Going forward, in the future i think Kickstarter MMOs should be the litmus test for a developer going forward with new game ideas.
On a side note, Kickstarter will allow game innovation to flourish, and no longer stagnate on the back burners of publishing houses who refuse to attempt new ideas. My personal opinion is that the age of WoW clones is coming to an end finally.
Lolipops !
If you wish to make an apple pie from scratch, you must first invent the universe. - Carl Sagan
Starts to think they should have named it Scam Starter. If the game flops what do they care? They already have your money.
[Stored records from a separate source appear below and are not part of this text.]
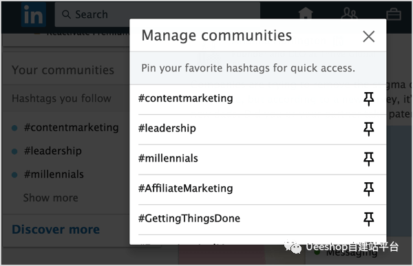The image size is (413, 266).
Task: Open the Home icon in navbar
Action: point(306,13)
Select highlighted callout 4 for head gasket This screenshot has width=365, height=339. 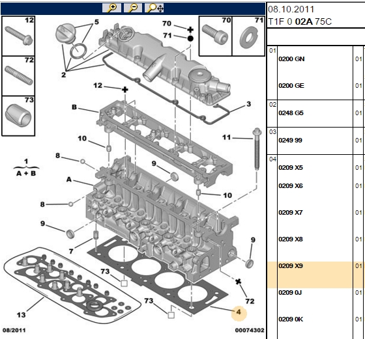(x=239, y=312)
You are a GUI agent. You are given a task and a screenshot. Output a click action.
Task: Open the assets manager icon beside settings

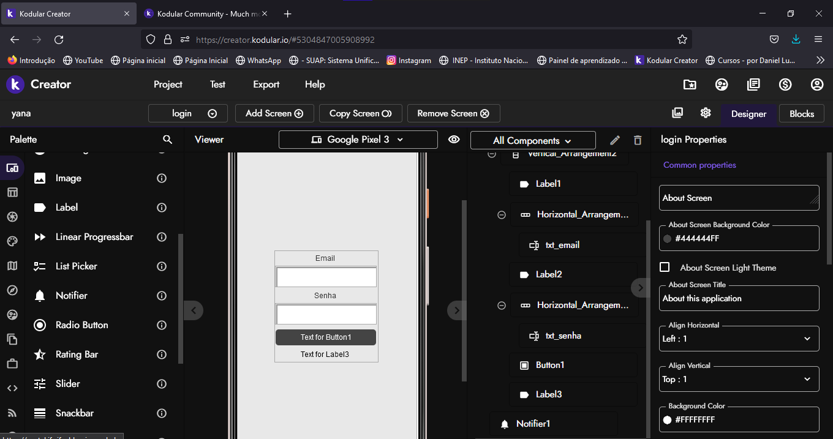click(677, 113)
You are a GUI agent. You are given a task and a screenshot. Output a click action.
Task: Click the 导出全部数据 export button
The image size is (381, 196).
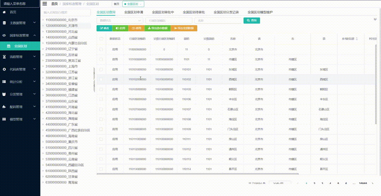184,28
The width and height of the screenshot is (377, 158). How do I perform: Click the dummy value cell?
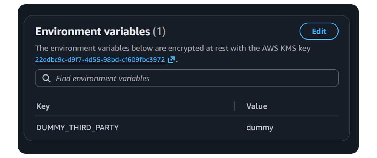(260, 128)
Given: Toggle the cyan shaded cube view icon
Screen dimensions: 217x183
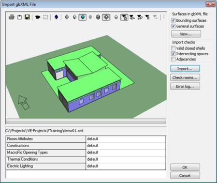Looking at the screenshot, I should [83, 17].
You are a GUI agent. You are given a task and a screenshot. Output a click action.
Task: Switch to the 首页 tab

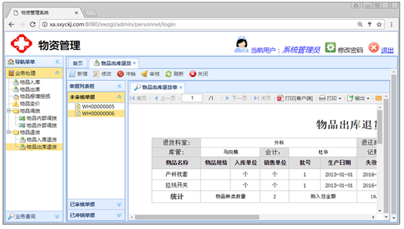78,63
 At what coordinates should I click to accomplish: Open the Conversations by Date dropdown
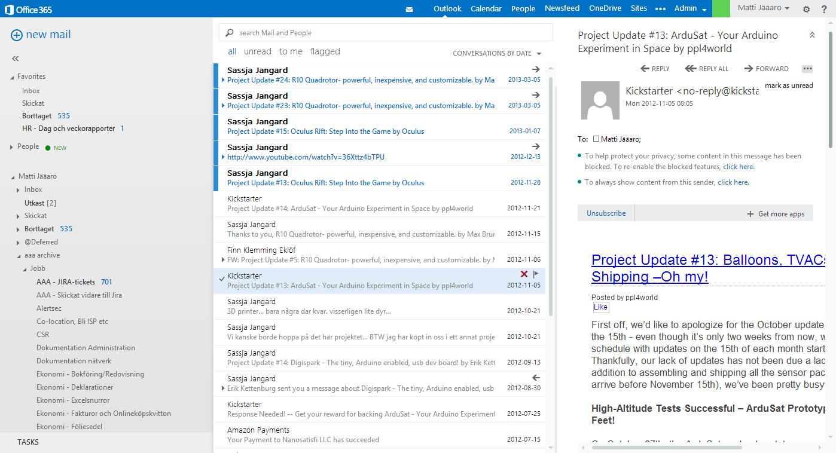(x=497, y=53)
They have no investers wanting captial gain pushing them to get stuff fixed in a timely manner, so in this case they can keep delaying and give up the project completely.
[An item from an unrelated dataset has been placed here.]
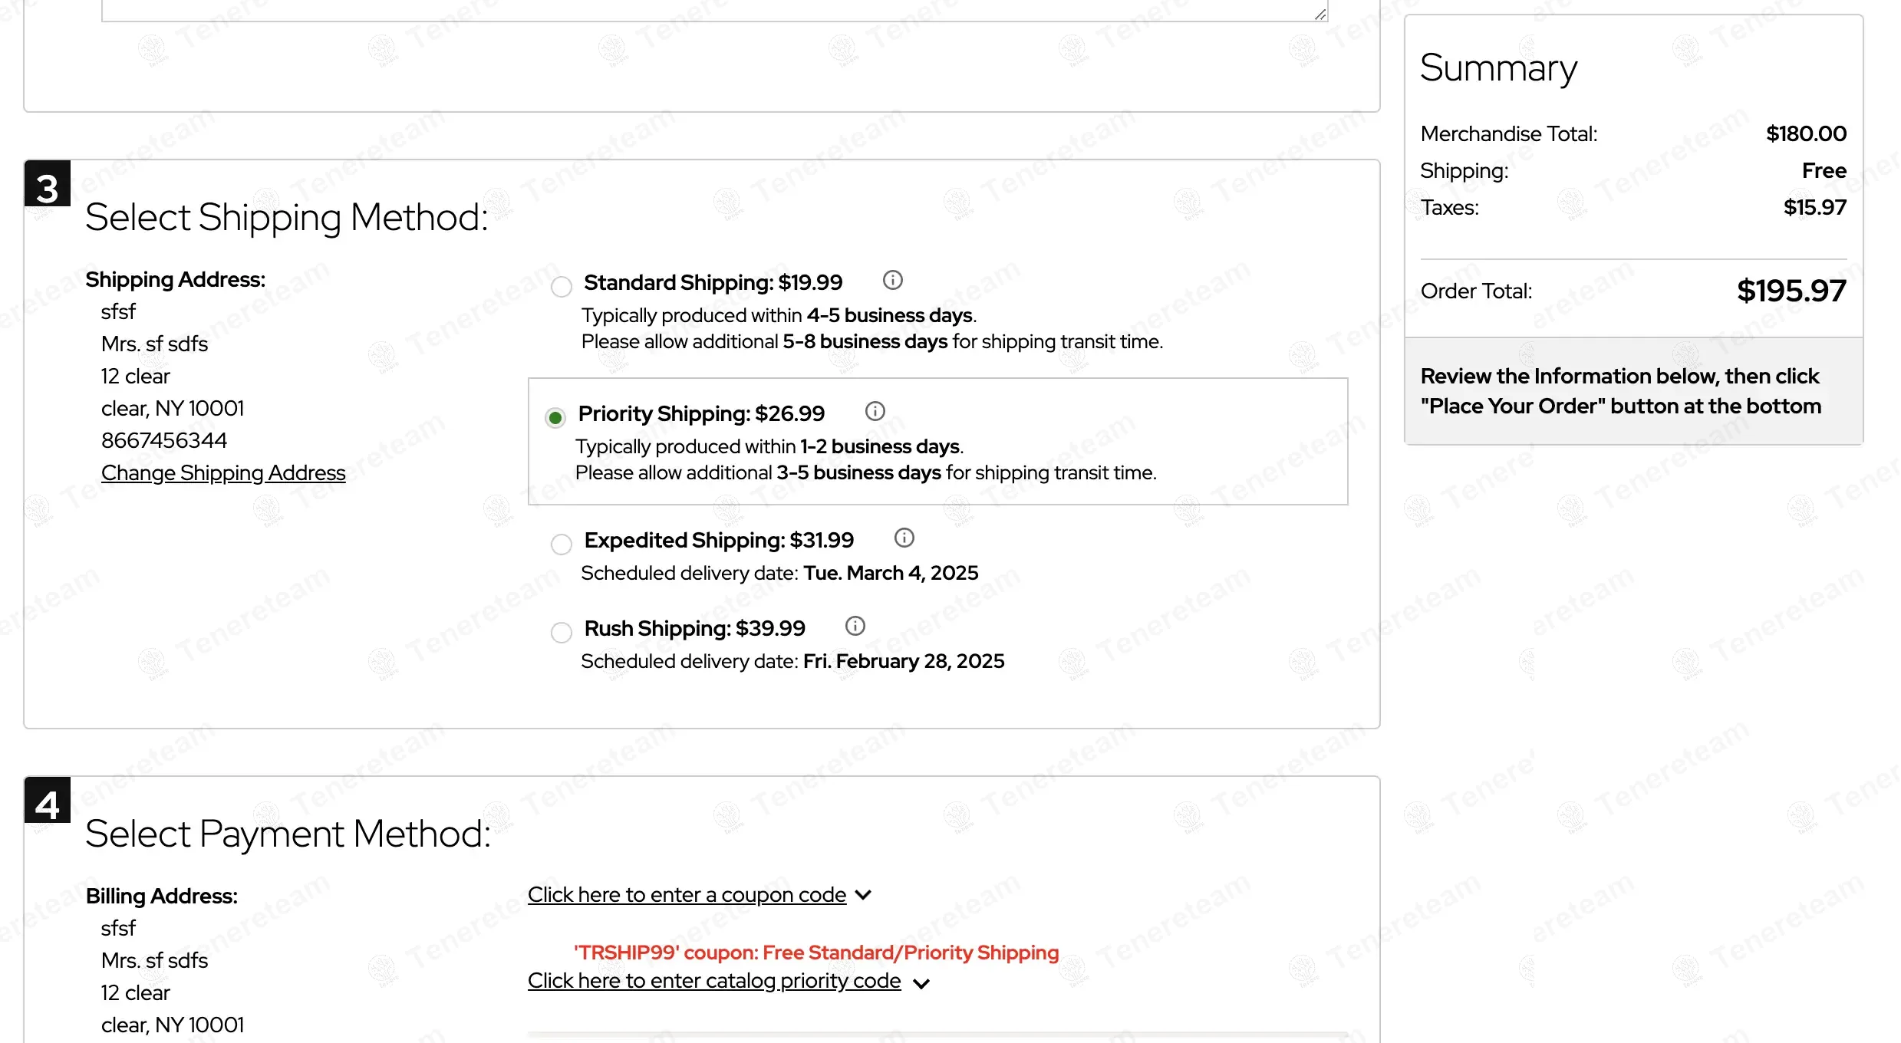
Task: Click info icon beside Priority Shipping
Action: (875, 412)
Just need lax investors that don't try to change a game or push for the release too soon.
MurderHerd
Yea I'll be heaps out of pocket if it fails, might have to switch to using 95% petroleum for my car instead of premium to help recoups the huge losses.
SKYeXile
TRF - GM - GW2, PS2, WAR, AION, Rift, WoW, WOT....etc...
Future Crew - High Council. Planetside 1 & 2.
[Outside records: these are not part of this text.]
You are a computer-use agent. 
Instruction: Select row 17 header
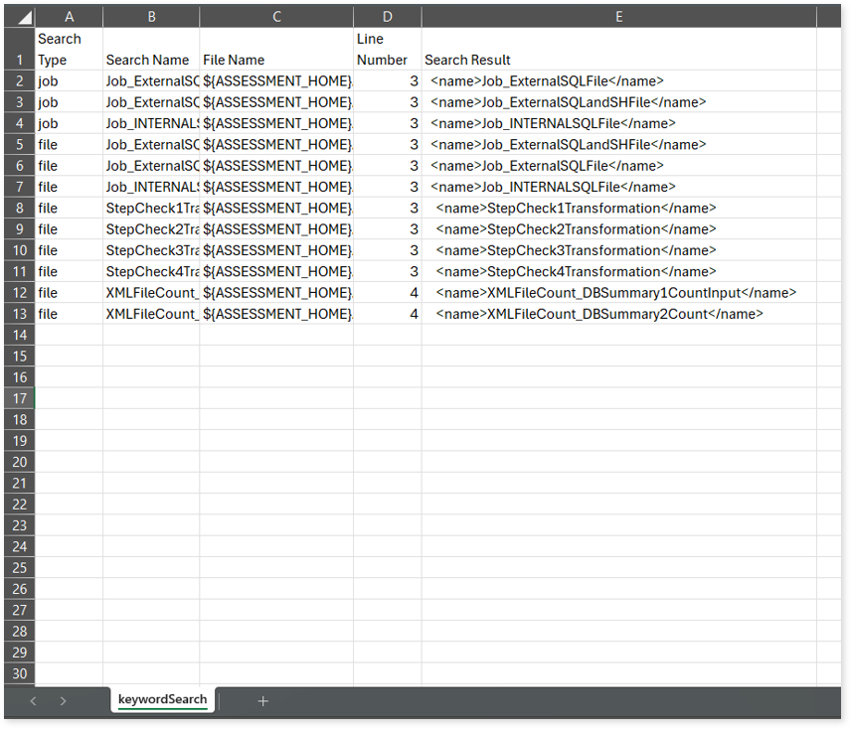point(19,398)
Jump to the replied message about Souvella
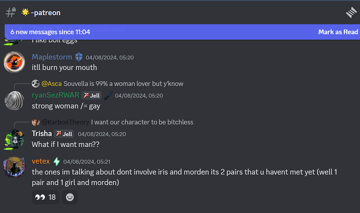The height and width of the screenshot is (213, 360). [x=123, y=84]
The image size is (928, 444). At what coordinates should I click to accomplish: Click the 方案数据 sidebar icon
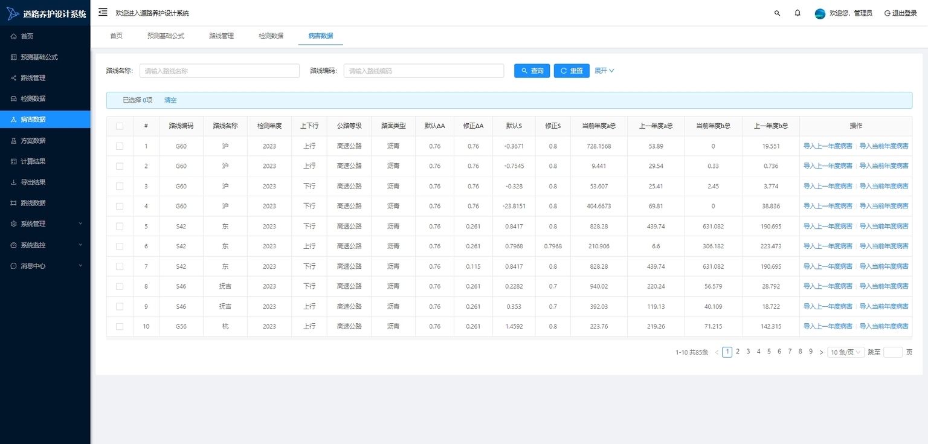(x=14, y=141)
Why a kickstarter? Well, like with all equity raising for an investment, it's got to do with whom you want to be held accountable to.
MJ has decided that he wants to be held accountable to the players who will play and support the game, and not some obscure (or non obscure) investor who will start dictating how the game should evolve to secure his investment.
The approach MJ has chosen is the right one imho, and I think that if the gamers trully want to experience alternate-gameplay MMOs that's the only way to achieve it.
And raising development money has nothing to do with a publisher. If Mark wants to self-publish, thats just extra capital to raise.
People are donating to kickstarter without even understanding some basic concepts.
There are 3 basic options for publishing. Option 1 is what ArenaNet, Mtyhic, Bioware, etc do: have your parent company publish. Obviously for a startup company this isnt an option, and this is the one that people hate because this is the case where you have the least freedom.
Option 2 is to strike a deal with someone to publish for you. the most recent example of this is ArcheAge having Trion publish. Usually a company will have near complete creative control with this set up, they just lose some of the revenue to the publisher.
Option 3 is to self publish. Trion and Funcom are two examples.
With or without kickstarter, Mark needs a publishing option. With or without kickstarter, he would choose 2 or 3, and both options leave him in control.
As for the whole WoW clone thing, last year saw TERA, GW2 and TSW release. All significantly different than WoW. The biggest MMO franchise is getting a sandbox. We have MMOFPSs and a MMORTS in development. And there have been a few sandboxes over the last few years, but they all have one thing in common: they suck. Kickstarter isnt going to solve shitty programming.
Kickstarter you are held accountable to no one.